But, there’s a lot of things that need to happen for that to be possible as of yet. Most of those will deal with things like:
• Better file parsing • More conservative “reading” of CSV (e.g. when do you try and convert cell value -> number, date, etc.? • Parallel processing of column data when appropriate (e.g. aggregating groups) Consider the current version the entry with 90% features implemented, is only 2–6x slower than Pandas (except on data load, where it’s 10+x slower).

I have loaded and tested it with files in the 600 MB range (10M+ rows).

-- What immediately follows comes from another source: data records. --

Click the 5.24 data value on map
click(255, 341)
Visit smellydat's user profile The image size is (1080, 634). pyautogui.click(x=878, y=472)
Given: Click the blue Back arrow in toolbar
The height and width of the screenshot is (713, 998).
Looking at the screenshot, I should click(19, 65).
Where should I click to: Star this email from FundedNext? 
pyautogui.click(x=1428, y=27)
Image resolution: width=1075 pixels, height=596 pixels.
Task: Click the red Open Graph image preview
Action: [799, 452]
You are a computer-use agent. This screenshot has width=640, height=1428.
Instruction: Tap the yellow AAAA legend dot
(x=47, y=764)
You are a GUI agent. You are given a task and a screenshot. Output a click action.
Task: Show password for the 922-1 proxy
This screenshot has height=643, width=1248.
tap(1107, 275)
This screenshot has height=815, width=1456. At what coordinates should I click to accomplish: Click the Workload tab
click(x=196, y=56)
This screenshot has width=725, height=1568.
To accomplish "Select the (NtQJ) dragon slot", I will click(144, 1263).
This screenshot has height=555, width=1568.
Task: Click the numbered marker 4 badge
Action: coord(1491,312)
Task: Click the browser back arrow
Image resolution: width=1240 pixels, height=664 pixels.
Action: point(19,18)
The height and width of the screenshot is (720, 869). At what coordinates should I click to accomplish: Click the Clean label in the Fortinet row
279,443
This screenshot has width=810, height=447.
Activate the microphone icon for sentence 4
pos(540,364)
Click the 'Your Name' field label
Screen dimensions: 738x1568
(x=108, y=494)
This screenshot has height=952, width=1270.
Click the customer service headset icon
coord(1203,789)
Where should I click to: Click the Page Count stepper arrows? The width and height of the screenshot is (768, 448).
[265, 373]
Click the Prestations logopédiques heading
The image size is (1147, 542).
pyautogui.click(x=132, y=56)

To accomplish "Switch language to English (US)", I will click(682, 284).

IIRC the python csv library has an advantage in that most of the heavy lifting is in C

That sounds right to me; it’s the same with numpy (C and maybe Fortran?). Doing something similar here could make a difference.

csv-reading
isn’t the most performant it could be for racket. I have an experimental CSV reader (doesn’t handle all of the edge cases) that reads in 4kb buffers and operates on bytes (not strings) that’s ~4x faster. Benchmarked with 741MB file: $ raco run bench.rkt csv-reading < raw/systems_800.csv cpu time: 64015 real time: 64017 gc time: 163
5848000
$ raco run bench.rkt csv-reading < raw/systems_800.csv
cpu time: 64422 real time: 64436 gc time: 166
5848000
$ raco run bench.rkt fast-csv < raw/systems_800.csv
cpu time: 16907 real time: 16908 gc time: 226
5848000
$ raco run bench.rkt fast-csv < raw/systems_800.csv
cpu time: 16850 real time: 16851 gc time: 227
5848000
I don’t think the csv-reading
library does any number reading, but avoiding string->number
can improve performance by avoiding unicode decoding and parameter lookups (these lookups can be avoided by setting all of the optional arguments in the call too) on each call.

According to my notes I wrote it around Nov 2020 https://gist.github.com/a032514dc0093f00875922bc7c2c8b00

Would it be worth to implement a bytes->number
?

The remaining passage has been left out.